_About this task_.
Give the count of lines in the data that include the string "computer", with no added remarks.

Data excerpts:

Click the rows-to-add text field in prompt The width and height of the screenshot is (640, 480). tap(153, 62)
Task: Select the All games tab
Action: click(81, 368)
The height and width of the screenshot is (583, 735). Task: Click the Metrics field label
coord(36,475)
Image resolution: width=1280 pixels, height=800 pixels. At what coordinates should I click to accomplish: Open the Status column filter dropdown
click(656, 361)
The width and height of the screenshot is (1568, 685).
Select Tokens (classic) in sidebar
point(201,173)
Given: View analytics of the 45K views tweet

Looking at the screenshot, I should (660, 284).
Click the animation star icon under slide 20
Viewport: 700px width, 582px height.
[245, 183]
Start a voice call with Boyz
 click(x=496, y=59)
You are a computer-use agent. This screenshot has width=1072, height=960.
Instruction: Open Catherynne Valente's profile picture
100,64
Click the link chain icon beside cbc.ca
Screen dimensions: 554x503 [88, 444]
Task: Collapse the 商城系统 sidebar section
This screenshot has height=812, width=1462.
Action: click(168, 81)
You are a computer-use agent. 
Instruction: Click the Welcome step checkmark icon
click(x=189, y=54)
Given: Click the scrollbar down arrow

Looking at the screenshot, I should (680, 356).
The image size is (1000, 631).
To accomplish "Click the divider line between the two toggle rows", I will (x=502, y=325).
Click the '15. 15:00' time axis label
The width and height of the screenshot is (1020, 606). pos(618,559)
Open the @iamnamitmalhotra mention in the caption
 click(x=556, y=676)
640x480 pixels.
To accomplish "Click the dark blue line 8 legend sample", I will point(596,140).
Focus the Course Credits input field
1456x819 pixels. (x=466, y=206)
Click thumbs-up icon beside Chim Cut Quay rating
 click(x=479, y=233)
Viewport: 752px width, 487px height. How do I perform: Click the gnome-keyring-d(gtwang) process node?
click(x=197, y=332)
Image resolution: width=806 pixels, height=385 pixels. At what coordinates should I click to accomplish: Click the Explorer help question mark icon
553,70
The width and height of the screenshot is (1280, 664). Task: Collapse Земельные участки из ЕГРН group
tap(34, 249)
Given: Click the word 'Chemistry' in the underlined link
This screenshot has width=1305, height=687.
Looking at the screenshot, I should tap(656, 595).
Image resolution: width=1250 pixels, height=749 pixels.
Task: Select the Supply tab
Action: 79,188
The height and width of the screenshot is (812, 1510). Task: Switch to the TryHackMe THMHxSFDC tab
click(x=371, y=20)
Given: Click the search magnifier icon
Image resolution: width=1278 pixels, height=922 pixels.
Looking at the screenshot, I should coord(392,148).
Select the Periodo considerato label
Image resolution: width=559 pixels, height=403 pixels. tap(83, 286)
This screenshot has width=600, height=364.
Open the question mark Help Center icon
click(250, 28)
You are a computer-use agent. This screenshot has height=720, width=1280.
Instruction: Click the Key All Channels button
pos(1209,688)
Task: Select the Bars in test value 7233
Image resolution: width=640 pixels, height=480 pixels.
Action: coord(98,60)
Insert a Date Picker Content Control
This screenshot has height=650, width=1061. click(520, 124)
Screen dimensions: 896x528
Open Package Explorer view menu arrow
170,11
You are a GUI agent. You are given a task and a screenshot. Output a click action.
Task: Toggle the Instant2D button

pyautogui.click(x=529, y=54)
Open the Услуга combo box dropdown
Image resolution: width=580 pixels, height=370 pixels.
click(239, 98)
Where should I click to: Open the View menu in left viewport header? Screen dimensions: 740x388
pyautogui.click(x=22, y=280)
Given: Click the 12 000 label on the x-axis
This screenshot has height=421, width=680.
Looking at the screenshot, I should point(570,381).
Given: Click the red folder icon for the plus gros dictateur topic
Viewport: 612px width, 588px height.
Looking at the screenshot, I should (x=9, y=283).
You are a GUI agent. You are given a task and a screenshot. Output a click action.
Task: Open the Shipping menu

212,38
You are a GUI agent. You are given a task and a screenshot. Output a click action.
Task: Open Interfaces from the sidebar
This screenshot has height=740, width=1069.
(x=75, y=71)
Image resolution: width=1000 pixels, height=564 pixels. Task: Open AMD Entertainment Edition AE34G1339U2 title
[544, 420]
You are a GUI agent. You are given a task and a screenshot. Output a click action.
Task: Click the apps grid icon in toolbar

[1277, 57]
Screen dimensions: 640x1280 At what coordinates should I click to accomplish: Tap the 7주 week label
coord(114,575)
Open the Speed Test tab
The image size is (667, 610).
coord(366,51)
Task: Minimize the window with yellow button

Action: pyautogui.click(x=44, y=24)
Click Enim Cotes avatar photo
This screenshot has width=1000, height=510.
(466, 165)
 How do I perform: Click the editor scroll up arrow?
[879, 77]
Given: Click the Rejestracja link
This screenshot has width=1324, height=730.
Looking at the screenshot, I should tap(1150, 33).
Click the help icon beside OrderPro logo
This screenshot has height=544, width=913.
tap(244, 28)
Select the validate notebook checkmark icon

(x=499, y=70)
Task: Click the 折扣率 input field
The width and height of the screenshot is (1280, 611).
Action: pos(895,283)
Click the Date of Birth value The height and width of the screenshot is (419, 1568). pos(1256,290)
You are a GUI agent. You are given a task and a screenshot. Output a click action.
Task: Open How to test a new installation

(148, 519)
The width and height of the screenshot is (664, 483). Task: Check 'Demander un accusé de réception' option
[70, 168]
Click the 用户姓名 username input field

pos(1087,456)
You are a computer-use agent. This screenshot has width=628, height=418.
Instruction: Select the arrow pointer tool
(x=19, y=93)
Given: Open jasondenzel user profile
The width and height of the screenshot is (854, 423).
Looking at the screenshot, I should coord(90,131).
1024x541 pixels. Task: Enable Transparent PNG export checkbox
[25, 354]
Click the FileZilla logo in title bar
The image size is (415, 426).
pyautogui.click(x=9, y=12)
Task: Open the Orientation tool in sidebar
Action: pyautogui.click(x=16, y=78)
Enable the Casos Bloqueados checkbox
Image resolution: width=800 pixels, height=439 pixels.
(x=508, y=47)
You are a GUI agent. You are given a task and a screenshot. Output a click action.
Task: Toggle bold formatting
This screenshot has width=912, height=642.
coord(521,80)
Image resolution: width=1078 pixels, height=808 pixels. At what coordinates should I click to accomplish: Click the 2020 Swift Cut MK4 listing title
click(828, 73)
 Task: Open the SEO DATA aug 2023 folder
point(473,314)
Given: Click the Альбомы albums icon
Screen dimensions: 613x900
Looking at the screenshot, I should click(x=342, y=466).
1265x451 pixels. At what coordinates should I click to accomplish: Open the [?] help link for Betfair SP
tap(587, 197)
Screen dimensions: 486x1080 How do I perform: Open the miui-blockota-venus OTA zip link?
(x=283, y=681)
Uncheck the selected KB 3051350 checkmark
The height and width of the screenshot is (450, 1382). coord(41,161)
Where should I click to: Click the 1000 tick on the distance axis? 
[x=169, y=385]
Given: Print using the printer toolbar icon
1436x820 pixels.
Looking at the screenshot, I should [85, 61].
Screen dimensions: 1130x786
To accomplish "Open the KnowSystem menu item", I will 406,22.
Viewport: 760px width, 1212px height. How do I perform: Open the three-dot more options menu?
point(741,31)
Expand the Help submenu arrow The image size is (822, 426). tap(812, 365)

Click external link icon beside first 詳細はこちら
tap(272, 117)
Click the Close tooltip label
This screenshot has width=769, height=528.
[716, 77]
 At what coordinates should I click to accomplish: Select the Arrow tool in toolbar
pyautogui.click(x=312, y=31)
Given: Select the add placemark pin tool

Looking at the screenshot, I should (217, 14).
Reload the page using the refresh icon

_Output of the exercise_.
4